Im Herzen von Göttingen fand am vergangenen Samstag eine eindrucksvolle Premiere statt: Das Internatsstück „Törless“, das auf Robert Musils ikonischem Roman „Die Verwirrung des Zöglings Törless“ basiert, wurde am Deutschen Theater uraufgeführt. Unter der Regie von Janis Knorr erleben die Zuschauer eine fesselnde Inszenierung, die sich eingehend mit den Themen Macht und Ohnmacht beschäftigt.
Die Handlung entfaltet sich dramatatisch um den Charakter Basini, gespielt von Leonard Wilhelm, der sich in einen Strudel von Machtspielen und Erniedrigung verwickelt. Um im Internat akzeptiert zu werden, stiehlt Basini Geld, um sein vermeintlich überdurchschnittliches Leben aufrechtzuerhalten. Trotz seiner Bemühungen wird er schnell von seinen Mitschülern, insbesondere von Reiting, der ihn ertappt, zum Ziel erniedrigender Machenschaften gemacht.
Ein Spiel mit der Macht
Daniel Mühe schlüpft in die Rolle des machthungrigen Reitings, der sichtlich Freude daran hat, Basini zu mobben und zu erniedrigen. Die Inszenierung zeigt auf eindringliche Weise, wie Machtspiele im Jugendmilieu stattfinden können. Reiting orchestriert eine grausame Bestrafung, die mit verbalen Demütigungen beginnt und schlussendlich Basinis komplette Unterwerfung fordert, bis er schließlich zu einem Sexsklaven gemacht wird.
Ein weiterer Charakter, Beineberg, dargestellt von Stella Maria Köb, scheint gleichsam ein Spielball des Geschehens zu sein, in dem er sich von Reitang beeinflussen lässt. Während dieser sich mit einer türkisen Schürze kleidet, nimmt Beineberg aktiv an den grausamen „Experimenten“ teil, die Basini auferlegt werden. Diese psychologischen Manipulationen werden im Theater spürbar und ziehen das Publikum in ihren Bann.
Die Suche nach Sinn
Der Zuschauer wird auch mit Törless, gespielt von Lou von Gündell, vertraut gemacht. Törless ist derjenige, der die Geschehnisse kritisch hinterfragt, gleichzeitig aber auch in die Dynamiken der Gruppe eintaucht. Seine analytische Perspektive lässt ihn von den anderen abheben, während er den inneren Konflikt zwischen Mitmachen und Distanz wählt. Diese Facette führt das Publikum vor Augen, wie Macht nicht nur aus der Beziehung zwischen Tätern und Opfern entsteht, sondern auch durch die passive Zustimmung der Umstehenden.

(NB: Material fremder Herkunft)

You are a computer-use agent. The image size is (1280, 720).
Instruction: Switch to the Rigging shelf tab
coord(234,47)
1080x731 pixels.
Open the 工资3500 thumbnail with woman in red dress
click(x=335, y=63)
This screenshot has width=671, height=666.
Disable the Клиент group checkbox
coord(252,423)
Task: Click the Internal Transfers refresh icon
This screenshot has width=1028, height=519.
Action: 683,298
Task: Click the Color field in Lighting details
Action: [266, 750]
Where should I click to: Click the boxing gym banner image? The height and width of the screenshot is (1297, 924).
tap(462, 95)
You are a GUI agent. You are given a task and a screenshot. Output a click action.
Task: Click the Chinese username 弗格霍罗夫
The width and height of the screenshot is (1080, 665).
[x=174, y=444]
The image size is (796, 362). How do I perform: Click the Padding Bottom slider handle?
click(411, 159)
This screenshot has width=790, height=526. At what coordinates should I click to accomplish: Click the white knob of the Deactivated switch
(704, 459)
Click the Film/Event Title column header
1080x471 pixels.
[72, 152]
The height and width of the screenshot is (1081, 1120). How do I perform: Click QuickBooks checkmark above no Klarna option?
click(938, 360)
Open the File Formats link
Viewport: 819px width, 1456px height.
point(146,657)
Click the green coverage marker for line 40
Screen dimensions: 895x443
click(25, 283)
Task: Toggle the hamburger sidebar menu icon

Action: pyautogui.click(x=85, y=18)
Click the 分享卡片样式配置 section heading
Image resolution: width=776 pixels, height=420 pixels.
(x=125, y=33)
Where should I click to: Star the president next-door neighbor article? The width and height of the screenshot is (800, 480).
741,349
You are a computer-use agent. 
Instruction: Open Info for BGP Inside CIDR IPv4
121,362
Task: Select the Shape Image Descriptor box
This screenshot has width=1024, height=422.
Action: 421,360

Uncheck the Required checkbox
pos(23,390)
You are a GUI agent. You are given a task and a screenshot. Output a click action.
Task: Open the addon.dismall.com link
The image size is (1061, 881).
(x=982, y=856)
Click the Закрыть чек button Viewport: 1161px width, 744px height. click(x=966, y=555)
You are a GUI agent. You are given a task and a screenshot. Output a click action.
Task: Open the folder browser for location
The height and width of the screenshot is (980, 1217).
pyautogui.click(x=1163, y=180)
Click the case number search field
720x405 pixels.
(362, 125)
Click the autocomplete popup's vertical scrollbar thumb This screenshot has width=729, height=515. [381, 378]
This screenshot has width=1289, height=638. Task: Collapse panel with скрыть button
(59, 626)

Die Bühnenbilder, entworfen von Birgit Leitzinger, unterstützen diese dramatische Auseinandersetzung. Der Turm mit seinen schwindelerregenden Treppen und Nischen schafft eine eindringliche Kulisse, die den Druck und die Enge des Internatslebens symbolisiert. Auch der Waschraum, in dem die Schüler eine Prostituierte besuchen, verdeutlicht die moralische Abgrenzung und den Verlust von Menschlichkeit, die im Spiel um Macht stattfinden.
Die musikalische Untermalung, eine Mischung aus modernen Klängen und nostalgischen Melodien, trägt dazu bei, die Spannung zu intensivieren. Kommende Monate wird das Stück erneut am 25. September sowie am 11. und 13. Oktober aufgeführt; die Verpflichtung des Publikums ist vorprogrammiert.
Der fesselnde Auftritt gipfelt schließlich in starkbegeistertem Applaus von etwa 250 Zuschauern, die sich von der Darbietung mitreißen ließen. „Törless“ fordert nicht nur eine Auseinandersetzung mit der Frage nach persönlicher Macht, sondern spiegelt auch universelle menschliche Konflikte wider. Das Theaterstück bietet somit nicht nur Unterhaltung, sondern regt auch zur Reflexion über die dunklen Seiten des menschlichen Verhaltens an, eine Thematik, die weiterhin relevant bleibt. Der Bericht mit weiteren Informationen zur Aufführung ist auf www.hna.de zu finden.